Description
Whyte's Organization Man is dead. Chandler's Strategy and Structure no longer provides managerial solutions to today's business problems. Companies still clinging to Alfred Sloan's industrial model of management, instituted in the 1920s, remain in deep trouble. For the 90s and beyond, Ghoshal and Bartlett present a radical new management model based on embedding and leading rich corporate cultures, not on controlling and retooling corporate machines. Emerging in the wake of reengineering, this new paradigm argues that companies shouldn't be seen as engines but as social institutions: They are made up of people, not cogs.
Using diverse and compelling examples, The Individualized Corporation explains how business leaders must recast the role of managers.

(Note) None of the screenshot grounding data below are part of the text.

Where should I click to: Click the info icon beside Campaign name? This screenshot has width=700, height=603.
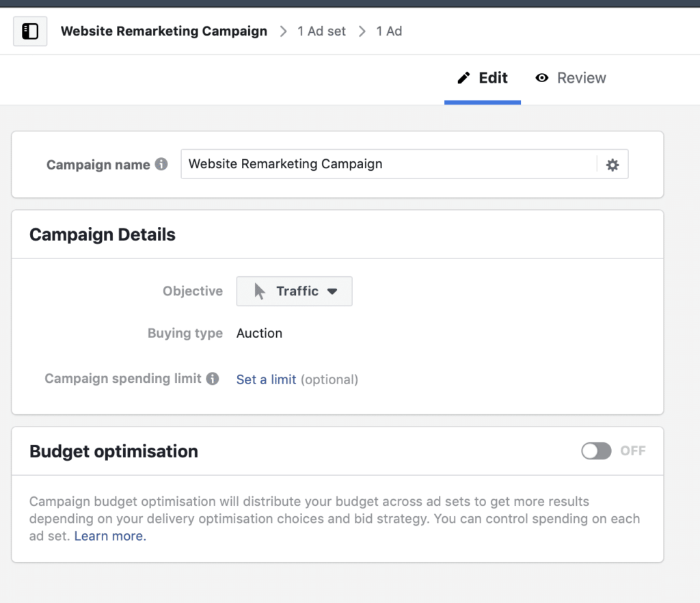click(161, 164)
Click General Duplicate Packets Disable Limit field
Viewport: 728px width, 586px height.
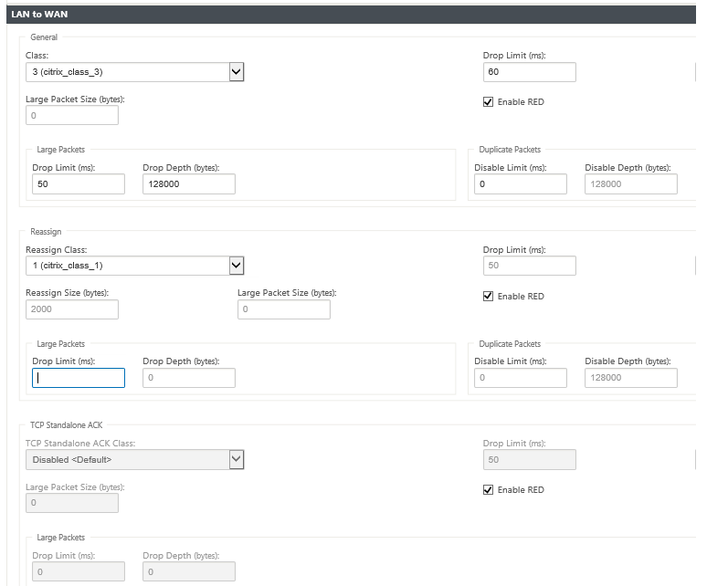pyautogui.click(x=521, y=183)
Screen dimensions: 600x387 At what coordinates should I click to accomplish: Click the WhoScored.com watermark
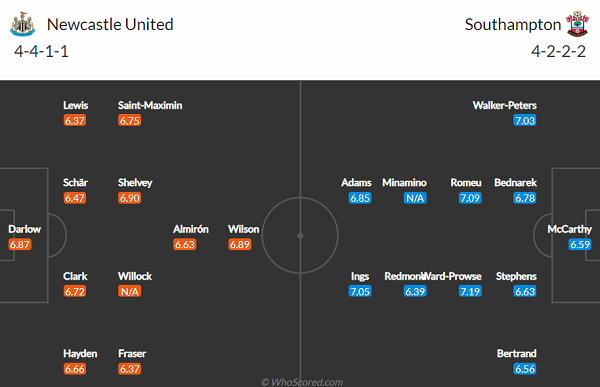302,382

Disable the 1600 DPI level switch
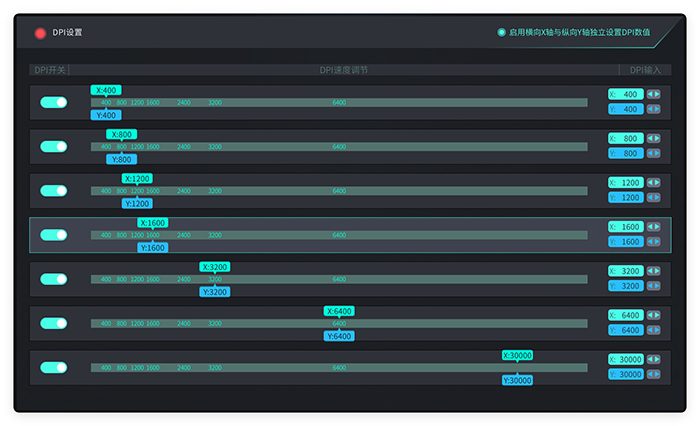53,235
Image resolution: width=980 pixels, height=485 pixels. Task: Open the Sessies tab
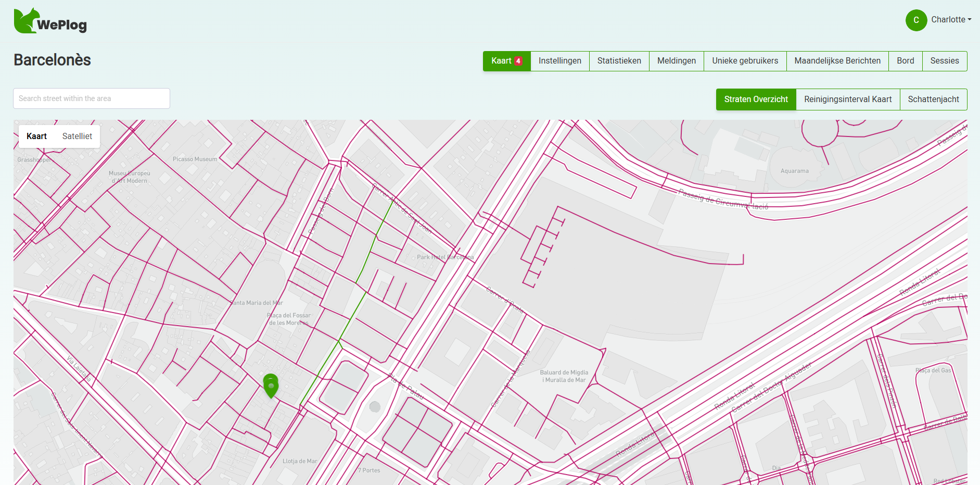944,61
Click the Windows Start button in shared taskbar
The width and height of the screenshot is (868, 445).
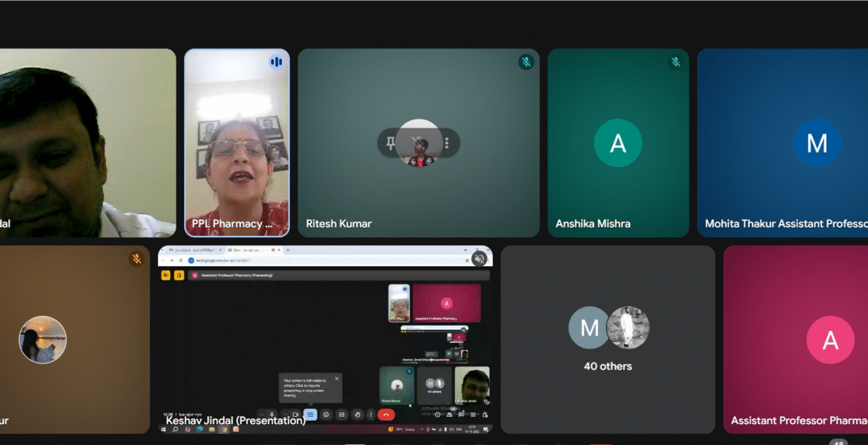tap(165, 429)
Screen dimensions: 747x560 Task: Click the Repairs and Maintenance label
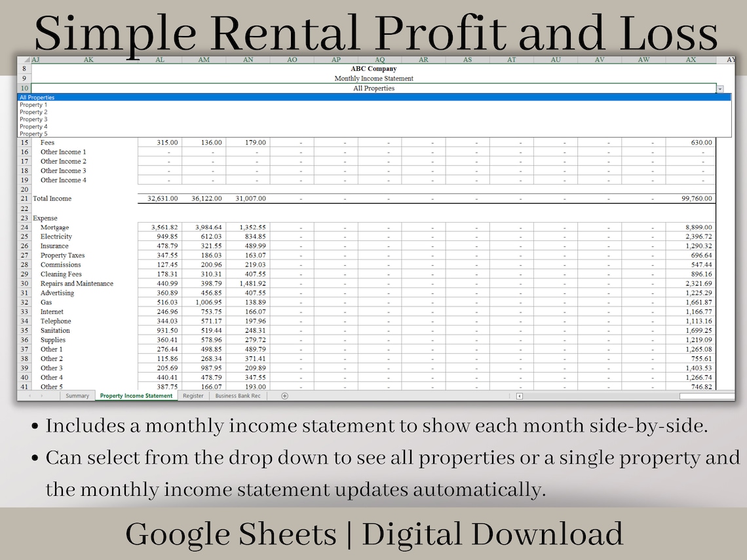[77, 284]
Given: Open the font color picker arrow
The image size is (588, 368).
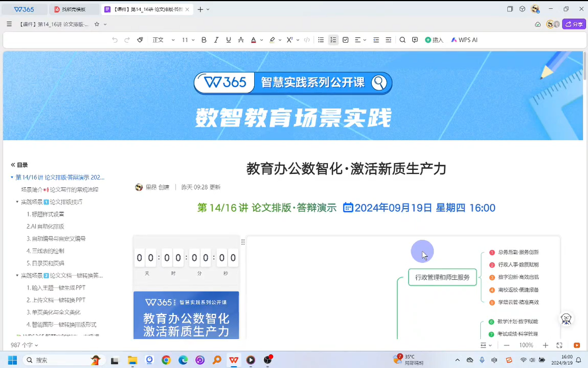Looking at the screenshot, I should pyautogui.click(x=262, y=40).
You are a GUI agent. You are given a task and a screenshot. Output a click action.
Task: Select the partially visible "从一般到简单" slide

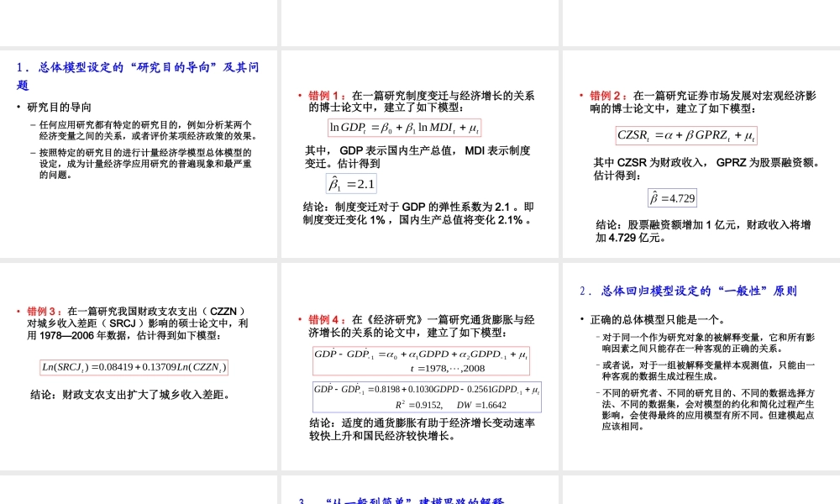point(419,491)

A manager's role, they assert, is to transform how their employees behave, not reengineer what they do. They must look beyond strategy, structure, and systems to embrace corporate purpose, process, and people. Discussing such critical areas as redefining competencies, value-added managing, entrepreneurial environments, and moral contracting, Bartlett and Ghoshal describe in practical detail the look, feel, and "smell of the place" that constitutes the new-sprung corporation and displaces traditional leadership.
A crucial book for all businesspeople who hope to guide their companies into the 21st century, The Individualized Corporation is one of the most important books since Sloan's defining work.